Is it okay to use leaves as mulch?
Leaves are a great source and can be placed straight onto your garden delivering nutrients back from the first moment they get wet. Leaves won’t stop delivering nutrients until they have 100% broken down.
Leaves deliver a whole range of nutrients. Think of a cup of tea, you pour water over tea leaves, and within a few moments, you have a beautiful cup of flavoured tea that smells and tastes delicious.
Leaves serve the same role for plants. Trees drop leaves when temperatures are low or high. In the case of deciduous trees, leaves fall as winter signals that its time for trees to go dormant. For Eucalypt trees, it is a different story. As summer hits its peak and water sources aren’t high enough, leaves fall. If summers are too long, whole branches are dropped by trees delivering material to the ground.
Now let’s go back to that cup of tea. If you place leaves in water, they release their nutrients into the water. In fact, leaves release 50% of their nutrients in the first 24 hours they are in the water. By wetting your leaves where they are first placed you get instant and free fertiliser!
Nature is clever. The role of leaves is to store nutrients. In any natural area leaves take the nutrients back to the ground and they deliver the organic matter that soils need to be healthy. Some nutrients remain stored in the leaf until it finally breaks down, and other nutrients are released as soon as leaves get wet for the first time.

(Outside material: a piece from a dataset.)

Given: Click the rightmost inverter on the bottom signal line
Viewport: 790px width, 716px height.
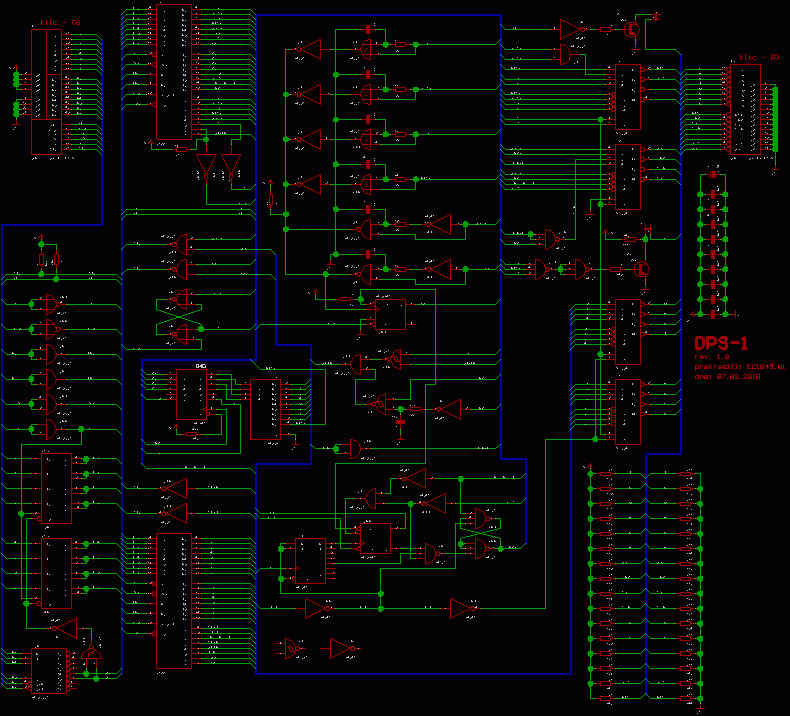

Get Growing’s Horticulturalist Tim Edmonson fertilises his grass with Oak leaves. You can see a demonstration here. First, he waters the leaves, then he mows them, and then he repeats. This process is repeated until the leaves are little cornflake sized particles left on his lawn. You could do this and then place the leaves onto any garden bed delivering a thick layer of mulch that stops weeds from growing and keeps water in your garden bed.